El Topo, et Jodorowsky avec lui, font partie de ces éléments incontournables du septième art, ces expériences extrêmes auxquelles il faut s’être prêté pour pouvoir leur accorder la place qu’elles méritent dans la grande aventure éclectique de la cinéphilie.
A l’origine des fameux midnight movies, ces séances tardives réservées aux initiés du cinéma underground et souvent en lice au statut de film culte, El Topo est le fleuron de son époque, la fin des sixties hippies et libertaires, durant lesquelles le chilien va tourner clandestinement et à crédit un film un peu dingue, matrice de l’univers singulier qu’il continue aujourd’hui encore à développer.
C’est sur les terres du western que commence cette équipée métaphysique, où il sera question d’affronter une série de maîtres pistoleros avant d’accéder à une nouvelle forme de conscience. Le récit reprend les étapes de la légende initiatique, et exploite dans un premier temps l’imagerie surréaliste : les lapins prennent cher, les combats n’obéissent pas une logique rationnelle (on se met toujours à portée d’arme avant le duel, de façon protocolaire, pour bien insister sur l’aspect cérémonial du face à face) et les intentions du protagoniste demeurent assez trouble tant il semble le jouet de deux femmes, la blonde et la brune, lui dictant sa quête.

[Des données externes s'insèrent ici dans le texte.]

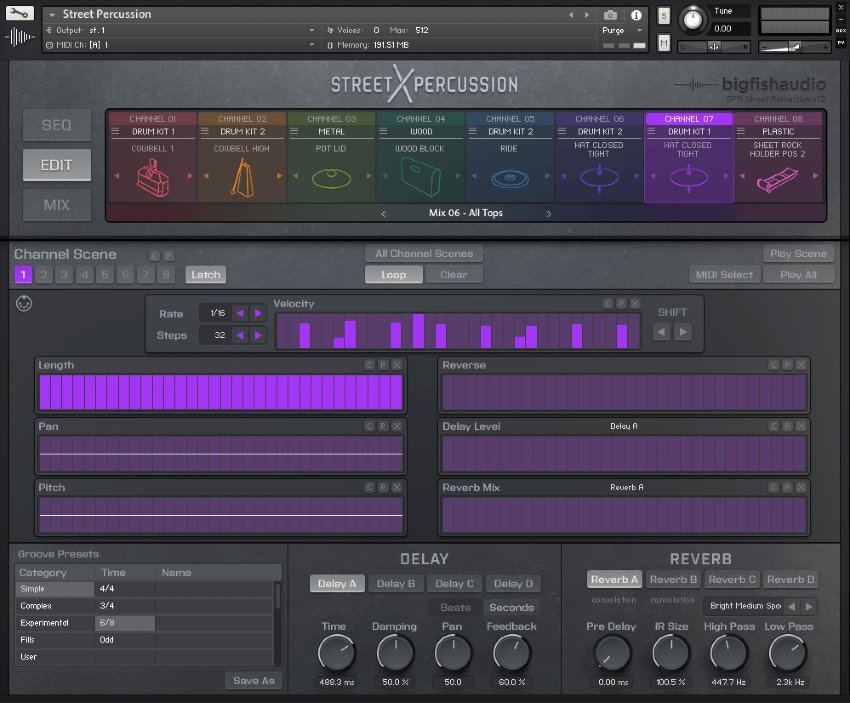Click the wrench icon in the header
This screenshot has height=703, width=850.
click(20, 14)
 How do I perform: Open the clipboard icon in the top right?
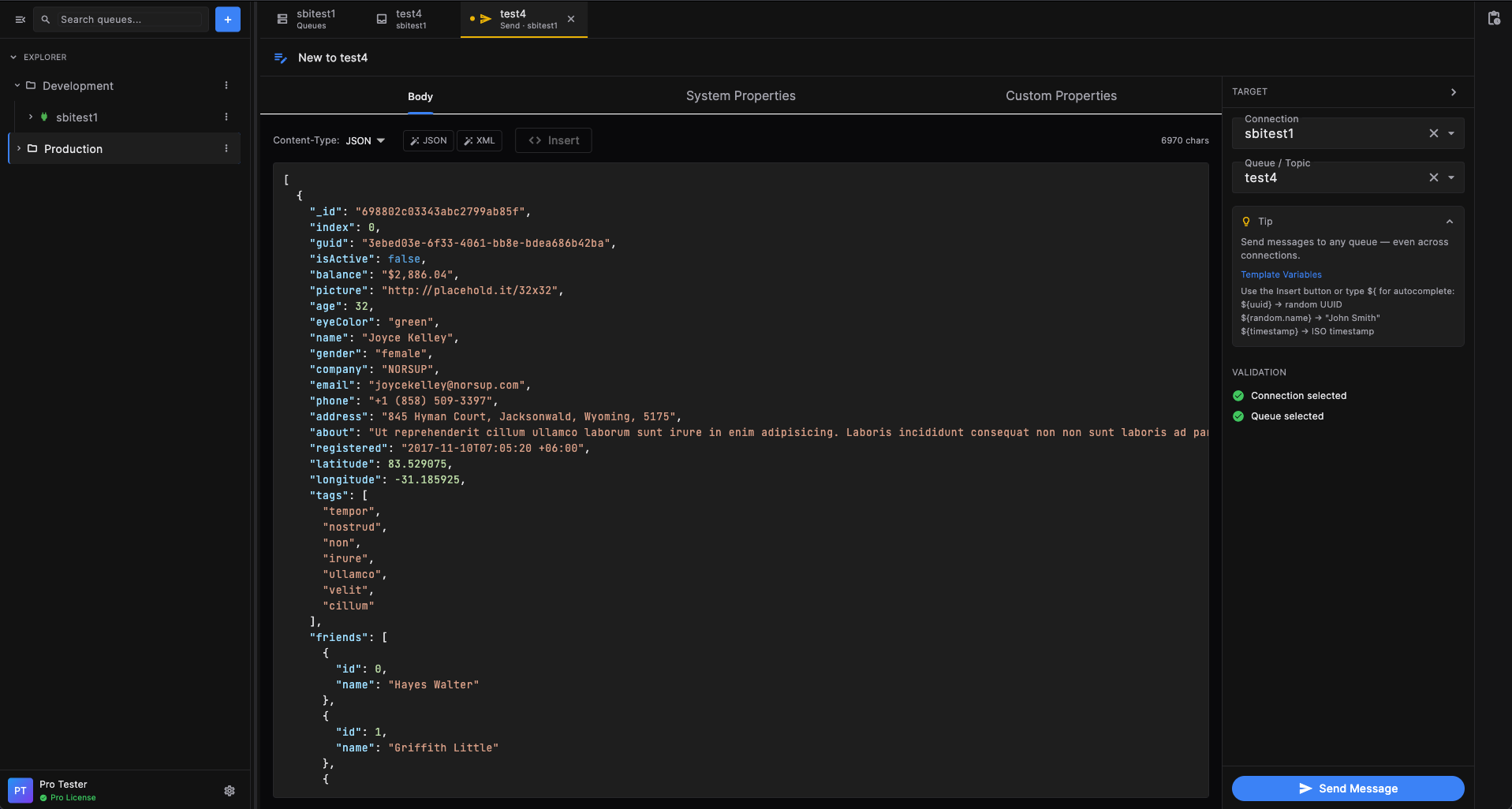pos(1493,19)
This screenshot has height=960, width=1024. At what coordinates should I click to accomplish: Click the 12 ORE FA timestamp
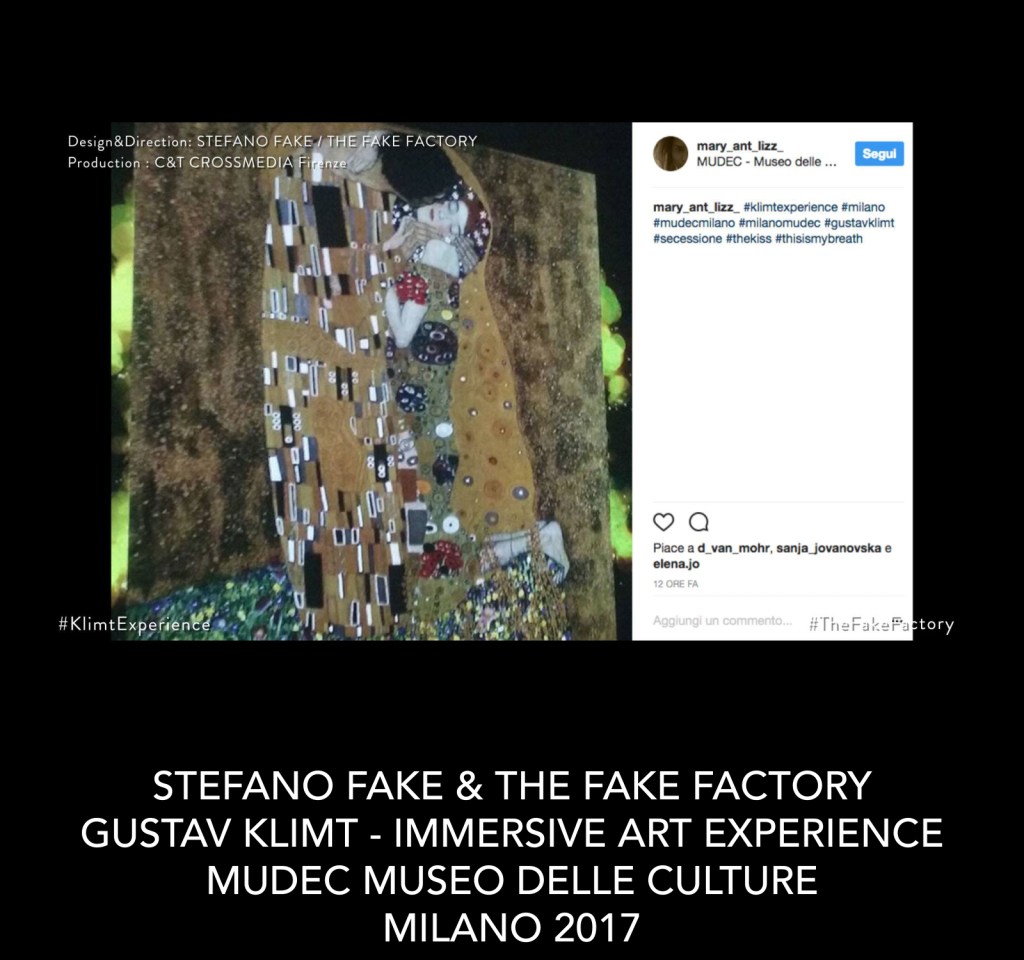pyautogui.click(x=675, y=584)
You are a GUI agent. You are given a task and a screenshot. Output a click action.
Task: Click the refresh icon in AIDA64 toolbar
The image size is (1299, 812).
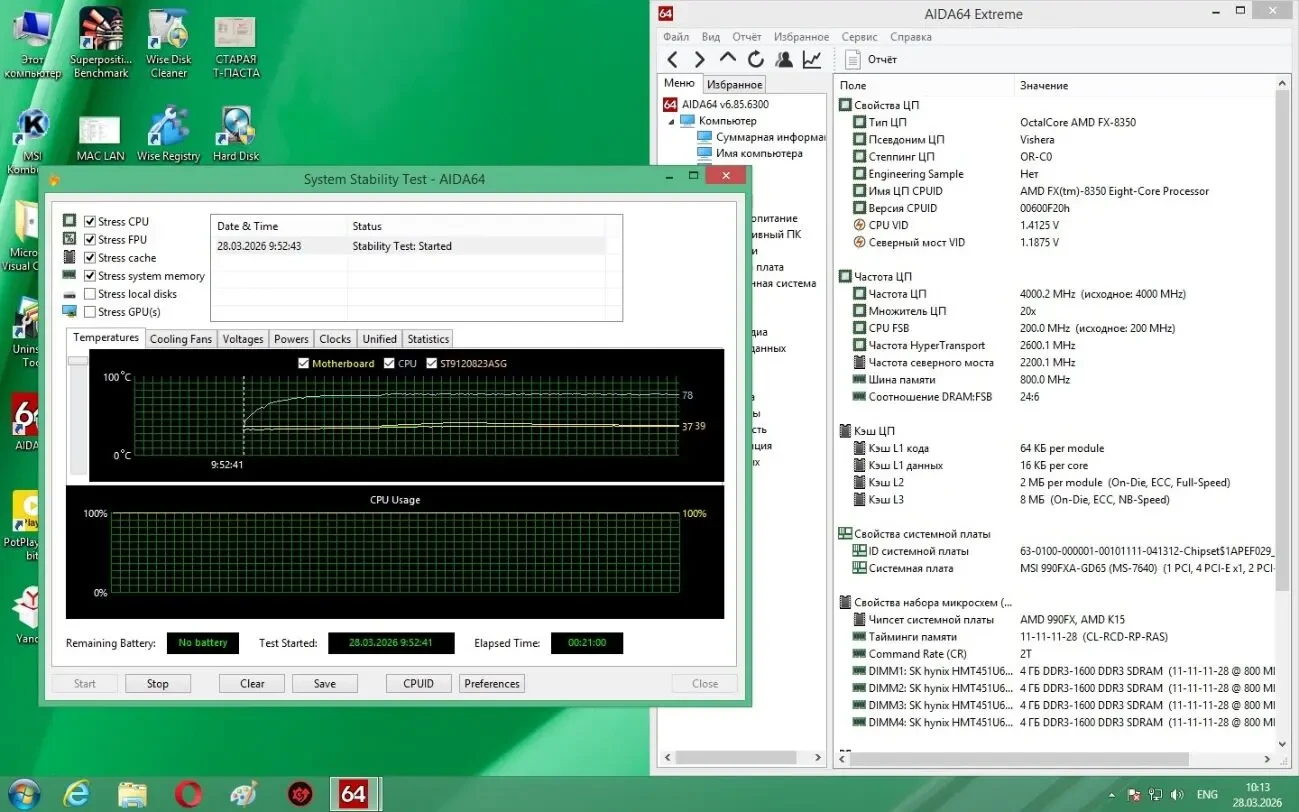[x=756, y=59]
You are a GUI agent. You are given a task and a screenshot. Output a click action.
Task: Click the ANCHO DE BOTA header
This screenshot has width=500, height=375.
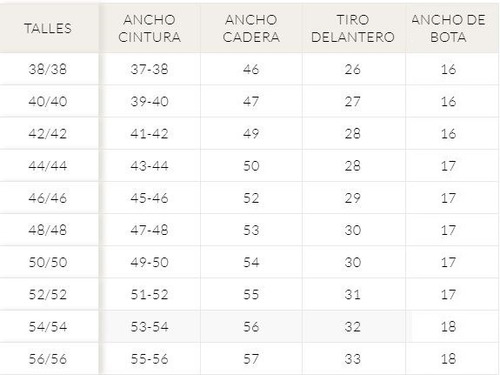point(448,28)
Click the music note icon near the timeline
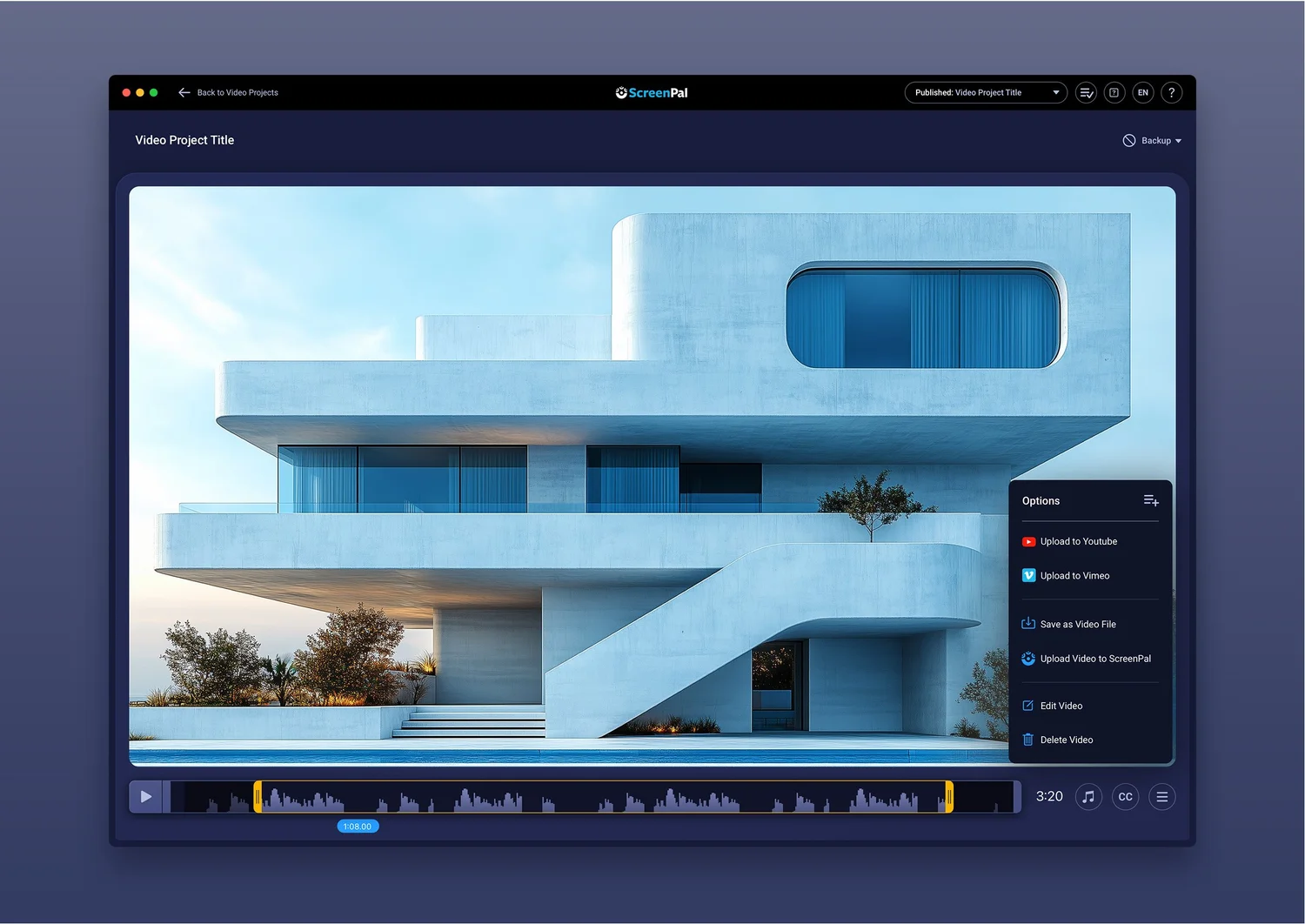The image size is (1305, 924). coord(1088,796)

Dans le désert aride du Mexique, les couleurs sont vives et aveuglantes, et c’est sur l’esthétique qu’El Topo remporte surtout la mise : le sang, le bleu du ciel, l’ocre de la terre occasionnent de très belles images, souvent mises en valeur par les plongées ou les zooms arrière, plaçant les personnages au sein d’un tableau plus vaste et graphiquement très étudié.
La violence et l’érotisme ne sont donc que les premières strates d’un parcours plus ambitieux : alors qu’il meurt trahi par la coalition des femmes, El Topo va renaitre sous terre, et se mettre au service d’une communauté d’infirmes nés de l’inceste à qui il va permettre de retourner vivre en surface. Cette deuxième partie permet d’exploiter une autre obsession de Jodo, la monstruosité, déclinée en deux pans : celle de l’infirmité, qui plastiquement et d’un point de vue empathique le fascine, et celles des valides, à travers le portrait d’une civilisation en plein déclin : bordels, lynchage, exécutions publiques. Cette deuxième partie, plus dense, et se piquant d’un discours social, voire civilisationnel, perd du charme intime qu’avait la première, et l’embardée sur les thèmes théologiques empèse un peu l’ensemble. Elle occasionne tout de même son lot de scènes chocs et atypiques et sa capacité à déconcerter maintient l’intérêt du spectateur.
La mort n’étant qu’une étape du parcours spirituel, on ne s’étonnera donc plus des divers massacres et immolations : les hommes sont condamnés à s’entretuer quand les meilleurs d’entre eux auront accès à des dimensions plus clémentes : un message qui semble aussi s’adresser au spectateur, et que certains prendront pour argent comptant. John Lennon fut de ceux-là, et contribua au succès du film qui permit la mise en chantier du monstre suivant, La Montagne Sacrée.